Где хранятся ключи в Web-кошельке Telegram?

В Web-кошельке Telegram, аналогично другим криптовалютным кошелькам, публичные и приватные ключи хранятся в цифровой форме на устройстве пользователя. Они обычно хранятся в зашифрованном виде на устройстве пользователя, что обеспечивает безопасность ключей. Кроме того, часто используются механизмы шифрования и аутентификации для защиты ключей.

При создании кошелька в Telegram или других аналогичных кошельках, пользователю обычно предоставляется список секретных ключей, которые должны быть хранятся в надежном и безопасном месте. В случае утери секретного ключа, доступ к криптовалютным активам может быть утрачен навсегда.

Таким образом, публичные и приватные ключи хранятся на устройстве пользователя и пользователь должен обеспечить их безопасность, чтобы предотвратить несанкционированный доступ к своим криптовалютным активам.

На сервере. 
 Про метамаск лучше отдельный вопрос задай, но там по идее локально должно всё храниться.

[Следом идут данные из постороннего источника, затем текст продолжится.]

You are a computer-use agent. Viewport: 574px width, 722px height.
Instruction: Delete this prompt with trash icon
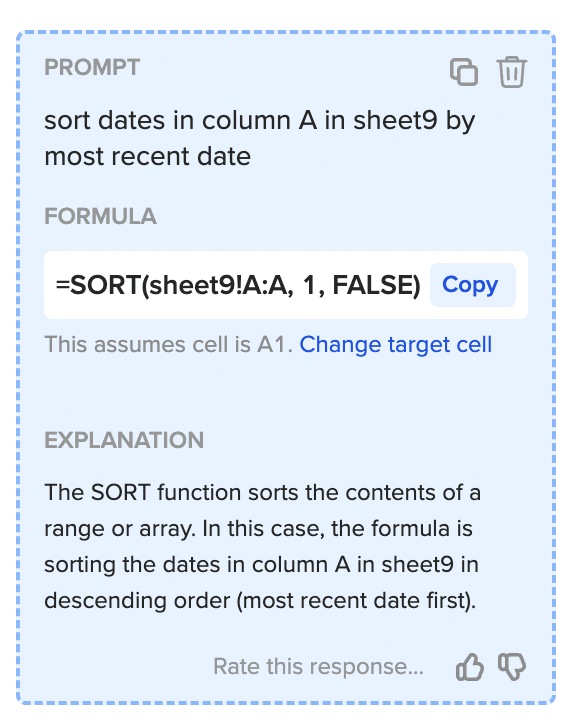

Если говорить про надёжность и доверие (принципиальная возможность разработчикам кошелька/месседженера и владельцам веб серверов украсть секретные данные и соответственно доступ к криптовалюта), то не важно где хранятся эти данные, а важен поставщик кода приложения, работающего с ними. 
 
 Веб сервер и браузер не дают никакого контроля по версии кодовой базы (я говорю про код, исполняемый на клиенте, а уж про серверный и подавно речи нет, там даже проверить текущий исполняемый код), т.е. измененный код, с логикой кражи данных, может поступить к пользователю по любой логике, например персонально определенному в определенный момент времени, и никто этого не заметит. 
 
 Чуть лучше ситуация с расширениями, можно отключить их авто обновление, и проверять их продавать базу самостоятельно. 
 
 Поэтому на вопрос можно ответить - секретные ключи хранятся на веб сервере и копируются в браузерное хранилище. На словах же могут говорить что секретные ключи не копируюатся и даже не предоставлять функционал, вытекающий из этого.